* WORK ORDER
Can you retype every record below exactly as written?

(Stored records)
= = = =
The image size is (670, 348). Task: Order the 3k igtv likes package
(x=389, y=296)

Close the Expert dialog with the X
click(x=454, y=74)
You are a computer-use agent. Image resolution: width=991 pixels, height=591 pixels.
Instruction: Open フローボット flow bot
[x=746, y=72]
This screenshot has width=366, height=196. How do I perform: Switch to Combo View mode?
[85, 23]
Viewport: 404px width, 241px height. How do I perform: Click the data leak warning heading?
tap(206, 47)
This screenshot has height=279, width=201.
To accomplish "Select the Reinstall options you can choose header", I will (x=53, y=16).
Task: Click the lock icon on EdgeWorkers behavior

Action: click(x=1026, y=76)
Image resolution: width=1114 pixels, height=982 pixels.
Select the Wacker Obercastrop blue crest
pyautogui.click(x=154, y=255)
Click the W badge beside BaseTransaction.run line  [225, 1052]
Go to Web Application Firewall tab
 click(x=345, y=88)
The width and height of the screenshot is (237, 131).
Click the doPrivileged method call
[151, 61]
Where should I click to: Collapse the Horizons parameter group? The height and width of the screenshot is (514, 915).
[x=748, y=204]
= = = =
* ANSWER TO THIS TASK
The image size is (670, 348). Task: Order the 3k igtv likes package
(x=389, y=296)

Close the Expert dialog with the X
click(x=454, y=74)
You are a computer-use agent. Image resolution: width=991 pixels, height=591 pixels.
Instruction: Open フローボット flow bot
[x=746, y=72]
This screenshot has width=366, height=196. How do I perform: Switch to Combo View mode?
[85, 23]
Viewport: 404px width, 241px height. How do I perform: Click the data leak warning heading?
tap(206, 47)
This screenshot has height=279, width=201.
To accomplish "Select the Reinstall options you can choose header", I will (x=53, y=16).
Task: Click the lock icon on EdgeWorkers behavior

Action: click(x=1026, y=76)
Image resolution: width=1114 pixels, height=982 pixels.
Select the Wacker Obercastrop blue crest
pyautogui.click(x=154, y=255)
Click the W badge beside BaseTransaction.run line  [225, 1052]
Go to Web Application Firewall tab
 click(x=345, y=88)
The width and height of the screenshot is (237, 131).
Click the doPrivileged method call
[151, 61]
Where should I click to: Collapse the Horizons parameter group? The height and width of the screenshot is (514, 915).
[x=748, y=204]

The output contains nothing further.